| ||||
|
JOSEPH
R. WALKER
Lived:
1798-1876
Explored California in: 1833-1846
Exploring for: United States
Explored: by land throughout California
American interest in Mexican California increased in the 1830s as fur trappers and traders reported on the green valleys and rivers with their wildlife, and the pleasant climate. The American government was interested in gathering more information about California and its Mexican officials.
EARLY HISTORY
Joseph Reddeford Walker was born in 1798 in Tennessee, still considered the western frontier at that time. There he grew up learning the skills of the wilderness. He moved to Missouri when he was a young man, and in 1820 joined a party of trappers heading for the Rocky Mountains and New Mexico. In 1824-25 Walker was the guide for a survey party marking parts of the Santa Fe Trail. He served as sheriff of Jackson County, Missouri, from 1827 to 1830.
BACKGROUND
It was in 1831, while Walker was on a trading expedition west of Missouri, that he met Captain Benjamin Louis Eulalie de Bonneville, a French-born officer of the 7th U.S. Infantry. Soon after that, Captain Bonneville asked for a leave from the Army in order to make a fur trapping trip into the Far West. Some sources say that it was Walker who convinced Bonneville that he could make a lot of money trapping furs. It may be that Bonneville’s interest was actually more in gathering military information about the Mexican government in California.
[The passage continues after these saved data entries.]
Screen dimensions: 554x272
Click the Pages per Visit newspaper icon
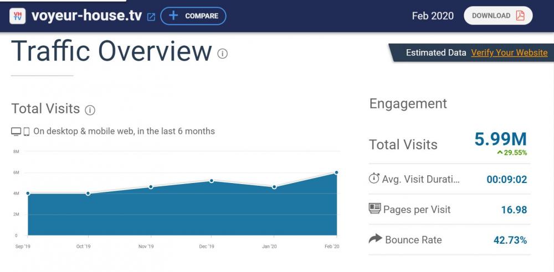pos(375,209)
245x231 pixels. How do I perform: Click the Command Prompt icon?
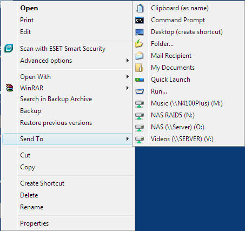point(140,20)
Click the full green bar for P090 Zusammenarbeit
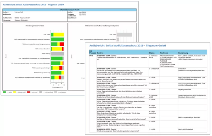Viewport: 212px width, 136px height. pyautogui.click(x=57, y=39)
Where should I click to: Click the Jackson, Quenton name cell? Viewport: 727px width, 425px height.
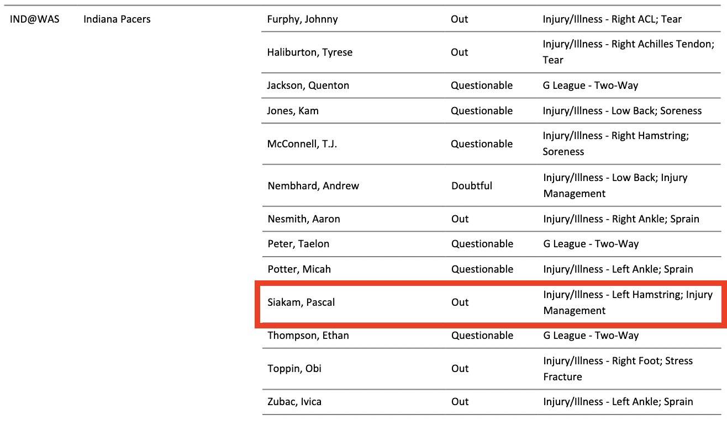[x=308, y=86]
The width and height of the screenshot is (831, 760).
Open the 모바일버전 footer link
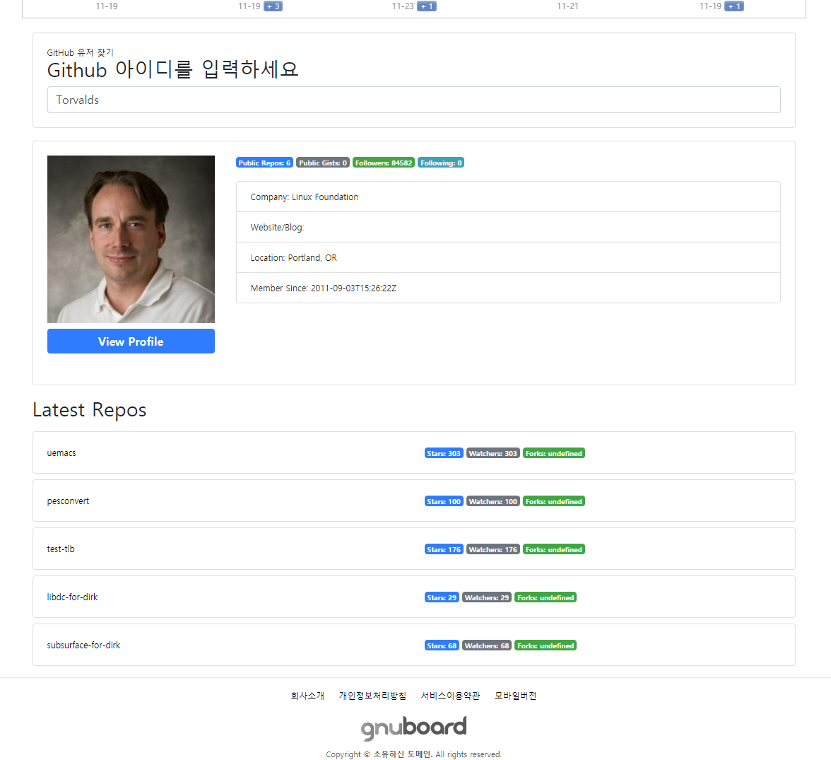(515, 695)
Bonneville and a group of 110 trappers started west in 1832. Joseph Walker was with them as a guide and scout. They were the first group to take wagons through the South Pass of the Rocky Mountains. This pass had been explored in 1824 by Jedediah Smith. Many pioneers followed Bonneville’s lead and used this route in the 1840s and 1850s to go west to Oregon and California.
After meeting with other fur trapping companies at a rendezvous near Great Salt Lake in the summer of 1833, Bonneville divided his party. He sent a detachment led by Joseph Walker to follow the Green River south in Utah and continue on across the Great Basin to California.
WALKER’S JOURNEY
Walker and his men left the rendezvous at Great Salt Lake and made their way across the Great Basin of western Utah and Nevada. They followed the Humboldt River (then called Mary River) southwest across Nevada to Carson Lake.
They then headed into the eastern slopes of the Sierra Nevada Mountains. Their mountain crossing was a difficult one, taking 23 days. They lost many of their pack animals in the mountains. At one point, after passing the summit, they wandered for several days, confused by the maze of lakes and mountains peaks.
The trail they blazed led them through what is now Mono, Mariposa, and Tuolumne counties. They were the first white men to record seeing Sequoia gigantea, the Giant Sequoia trees. They were also the first to record a visit to Yosemite Valley. With Walker was Zenas Leonard, a clerk who kept a detailed diary of the expedition. He described “many small streams which would … precipitate themselves from one lofty precipice to another.… Some of these precipices appear to be more than a mile high.”
From Yosemite Valley, Walker’s group followed the Merced River to the San Joaquin, trapping beaver as they went. When they reached the peninsula on the west side of San Francisco Bay, they camped there.
Anchored offshore near their camp was an American ship. The sailors came onto the beach, and the two groups had a party that night. It was the first time that Americans who had crossed the Sierra Nevada into California met with Americans who had come by sea.
In Monterey, Mexican Governor José Figueroa gave Walker permission to trap in California. This was a friendlier welcome than other trappers had received from the previous governor, José Echeandía. Walker stayed in Monterey for several weeks before heading back into the San Joaquin Valley.
The company trapped beaver as they made their way south through the valley. They left California in 1834 through a pass in the Tehachapi Mountains which is now known as Walker Pass. Nine years later, Walker used this route again when he guided the Joseph. B. Chiles party of emigrants from Fort Laramie to California in 1843. This was the second wagon train to enter California from the east.
In 1845 Joseph Walker was the guide for John C. Frémont on his second expedition into California. Frémont sent Walker and the main part of his group through Walker Pass, while Fremont himself used Donner Pass to cross the Sierra Nevada.
WHAT HE ACCOMPLISHED
Both Walker’s crossing of the Sierra Nevada from east to west near Yosemite in 1833, and his opening of Walker Pass in the Tehachapi Mountains to the south in 1834, were important to the stream of settlers who soon began coming to California. Walker’s name is remembered not only by Walker Pass, which is now a National Historic Landmark, but also by Walker Lake in Nevada.
LATER YEARS
Walker raised cattle in Monterey County from 1851 to 1858. He then worked with Kit Carson as a guide on the Colorado River. In 1861 he went to New Mexico and Arizona to prospect for gold. Walker’s nephew, James T. Walker, had acquired some rancho land in Contra Costa County in the 1850s. In 1868 he built a home on the property, which is between present-day Walnut Creek and Mount Diablo State Park. Joseph Walker went to live there with his nephew, where he died in 1876 at the age of 77.